=== Begin Enclosure ===

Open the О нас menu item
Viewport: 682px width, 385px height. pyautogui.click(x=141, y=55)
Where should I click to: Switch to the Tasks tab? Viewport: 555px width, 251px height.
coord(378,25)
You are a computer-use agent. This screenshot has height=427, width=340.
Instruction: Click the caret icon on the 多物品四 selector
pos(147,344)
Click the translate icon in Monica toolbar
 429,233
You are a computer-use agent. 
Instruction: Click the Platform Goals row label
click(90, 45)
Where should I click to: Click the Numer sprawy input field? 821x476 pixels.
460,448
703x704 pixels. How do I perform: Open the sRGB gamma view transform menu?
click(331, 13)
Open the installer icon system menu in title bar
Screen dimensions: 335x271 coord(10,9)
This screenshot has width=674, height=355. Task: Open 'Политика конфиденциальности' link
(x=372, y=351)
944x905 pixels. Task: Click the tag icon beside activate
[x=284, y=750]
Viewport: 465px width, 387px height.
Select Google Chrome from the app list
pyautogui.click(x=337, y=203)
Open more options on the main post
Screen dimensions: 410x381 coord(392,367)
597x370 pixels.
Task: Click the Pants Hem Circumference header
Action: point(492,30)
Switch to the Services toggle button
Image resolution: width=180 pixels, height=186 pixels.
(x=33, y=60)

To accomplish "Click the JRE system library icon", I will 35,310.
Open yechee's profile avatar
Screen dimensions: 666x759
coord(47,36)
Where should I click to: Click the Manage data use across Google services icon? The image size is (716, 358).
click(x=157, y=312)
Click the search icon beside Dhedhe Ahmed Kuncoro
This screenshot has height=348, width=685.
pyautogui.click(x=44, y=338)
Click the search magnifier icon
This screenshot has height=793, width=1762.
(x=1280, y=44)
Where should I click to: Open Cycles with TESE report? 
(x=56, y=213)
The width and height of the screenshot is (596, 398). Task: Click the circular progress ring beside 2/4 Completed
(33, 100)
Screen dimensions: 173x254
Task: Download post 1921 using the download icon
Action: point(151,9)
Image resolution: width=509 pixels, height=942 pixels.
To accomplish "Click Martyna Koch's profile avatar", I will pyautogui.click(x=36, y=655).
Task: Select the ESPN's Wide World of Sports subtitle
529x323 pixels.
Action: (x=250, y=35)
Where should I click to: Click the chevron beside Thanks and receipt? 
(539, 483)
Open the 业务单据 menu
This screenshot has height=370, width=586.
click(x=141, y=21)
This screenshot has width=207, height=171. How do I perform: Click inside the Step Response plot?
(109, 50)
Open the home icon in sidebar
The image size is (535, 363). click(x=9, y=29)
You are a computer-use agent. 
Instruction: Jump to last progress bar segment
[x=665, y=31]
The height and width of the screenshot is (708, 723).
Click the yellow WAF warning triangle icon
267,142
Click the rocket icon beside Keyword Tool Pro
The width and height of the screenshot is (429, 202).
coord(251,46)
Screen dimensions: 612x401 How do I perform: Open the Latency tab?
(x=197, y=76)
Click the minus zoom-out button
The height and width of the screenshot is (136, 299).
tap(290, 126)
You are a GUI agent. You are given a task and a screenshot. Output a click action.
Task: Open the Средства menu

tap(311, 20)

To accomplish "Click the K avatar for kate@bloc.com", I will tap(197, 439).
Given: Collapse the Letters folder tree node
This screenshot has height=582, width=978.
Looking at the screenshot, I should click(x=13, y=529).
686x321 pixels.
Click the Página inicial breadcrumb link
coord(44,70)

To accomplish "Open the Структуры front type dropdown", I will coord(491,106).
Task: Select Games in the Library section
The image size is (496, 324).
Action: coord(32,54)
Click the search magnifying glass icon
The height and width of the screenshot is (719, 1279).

=== End Enclosure ===

Could you count how many lines of the listing above contain the word "profile" and give only that number?

2